The goal of analyzer is to make data analysis easy and accessible to everyone by automatically performing the common tasks involved in data analysis. With one command this can also create an R notebook (.rmd) file and convert it into html or pdf file. The notebooks can also be made interactive.
You can install the released version of analyzer from CRAN with:
And the development version from Github with:
This is a basic example which shows how to solve a common problem. By running the following command a notebook can be generated:
GenerateReport(dtpath = "mtcars.csv",
catVars = c("cyl", "vs", "am", "gear"),
yvar = "vs", model = "binClass",
output_format = 'html_document',
title = "Report",
output_dir = tempdir(),
interactive.plots = FALSE)
In the above command we are asking to generate an HTML file (output_format = ‘html_document’) for the data mtcars.csv stored in the working directory (dtpath = “mtcars.csv”). We defined the variables (“cyl”, “vs”, “am”, “gear”) as categorical through the parameter ‘catVars’ and variable “vs” as the dependent variable.
For more details on other parameters, look into the help of GenerateReport function. The generated notebook will have all the relevant code snippets for this particular data along with the outputs. The notebook can be used as a reference and modified as required.
analyzer provides a method named explainer which can be used to explain any vector or data.frame in detail. This function prints the summary which also includes box plot (continuous vector) and frequency plot (categorical vector).
# For a continuous vector
explainer(mtcars$mpg, quant.seq = c(0, 0.25, 0.5, 1),
include.numeric = c("trimmed.means", "skewness", "kurtosis"))
#> mtcars$mpg (type: numeric)
#> ..........................
#> distinct missing mean sd median 0% 25% 50% 100%
#> 1 25 0 20.09 6.03 19.2 10.4 15.43 19.2 33.9
#> trimmed mean5% skewness kurtosis
#> 1 19.95 0.64 -0.2
#> Box plot:
#> |.............<===========*==========>.................................|
#> Legends: | min and max, <== ==> IQR, * median
#>
In above explainer we have asked to only give quantiles corresponding to 0 (minimum), 0.25, 0.50 (median) and 1 (maximum) probability.
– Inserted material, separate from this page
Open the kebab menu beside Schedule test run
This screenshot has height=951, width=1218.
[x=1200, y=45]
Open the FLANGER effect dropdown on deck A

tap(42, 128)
We also instructed the function to give extra statistics like trimmed mean, skewness and kurtosis.
# For a categorical vector
explainer(as.factor(mtcars$cyl))
#> X (type: factor)
#> ................
#> distinct missing
#> 3 0
#>
#> Frequency table:
#> Value Freq Proportion
#> 1 4 11 0.344 |****************************............|(50%)
#> 2 6 7 0.219 |******************......................|(50%)
#> 3 8 14 0.438 |***********************************.....|(50%)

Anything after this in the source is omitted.